## DATA SECTION
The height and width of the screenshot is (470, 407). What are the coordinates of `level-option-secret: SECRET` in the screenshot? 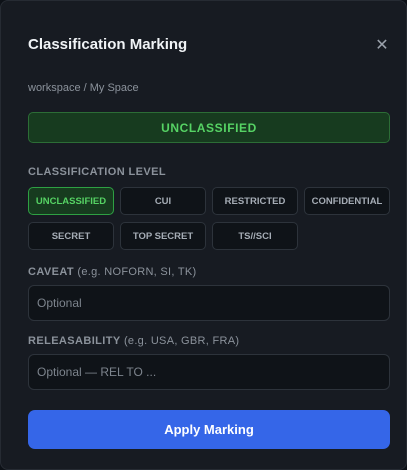 It's located at (71, 236).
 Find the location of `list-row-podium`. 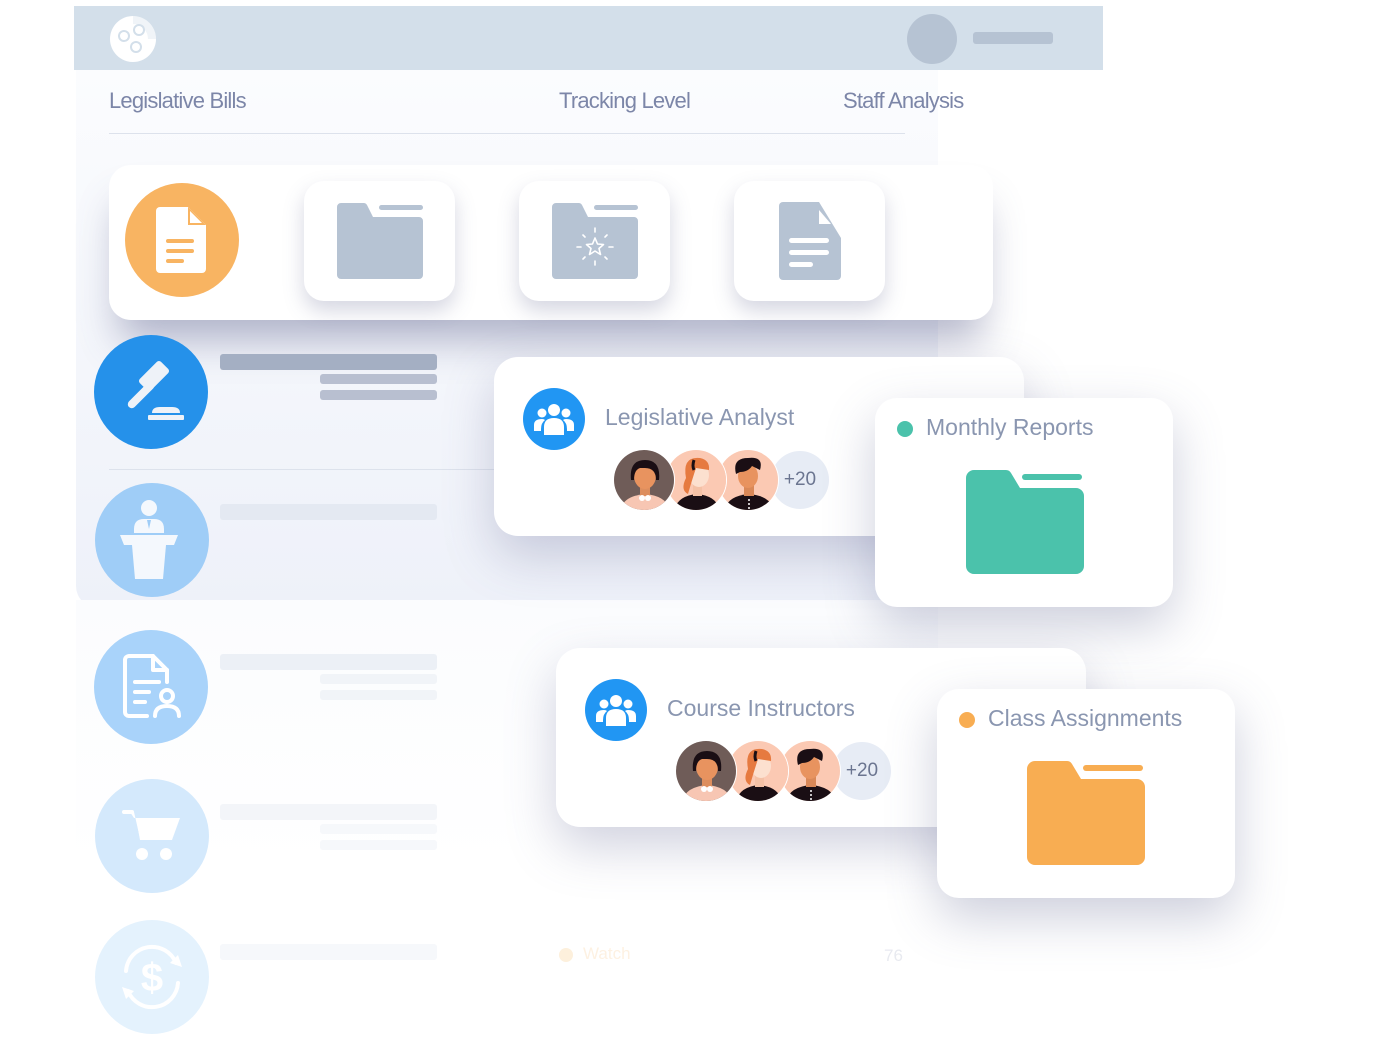

list-row-podium is located at coordinates (152, 540).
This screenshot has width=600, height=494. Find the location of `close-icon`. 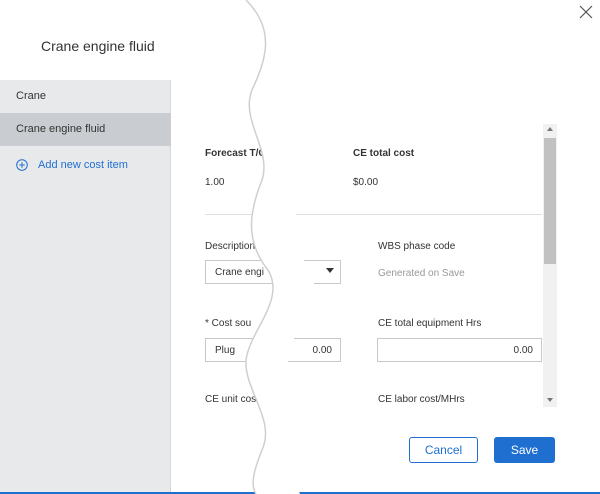

close-icon is located at coordinates (586, 12).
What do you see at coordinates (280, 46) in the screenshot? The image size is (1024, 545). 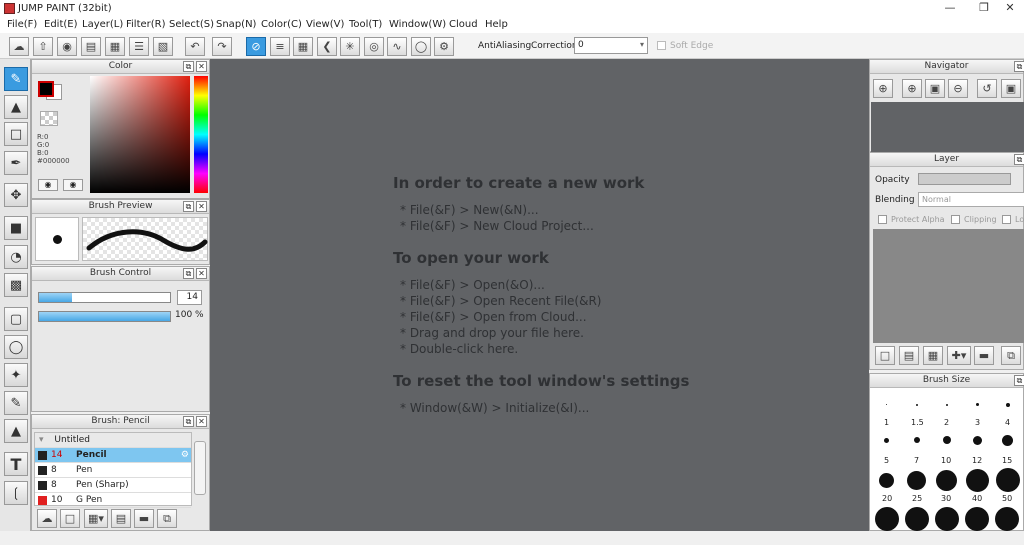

## TASK PROMPT
Rewrite the items from the line with "This screenshot has" through the end of the items, changing "screenshot" to "screen capture" and keeping everything else the same, and leave out the pictures.

## FINISHED EXERCISE
This screen capture has width=600, height=494. Find the location of `close-icon`. 

close-icon is located at coordinates (586, 12).
What do you see at coordinates (280, 46) in the screen capture? The image size is (1024, 545). 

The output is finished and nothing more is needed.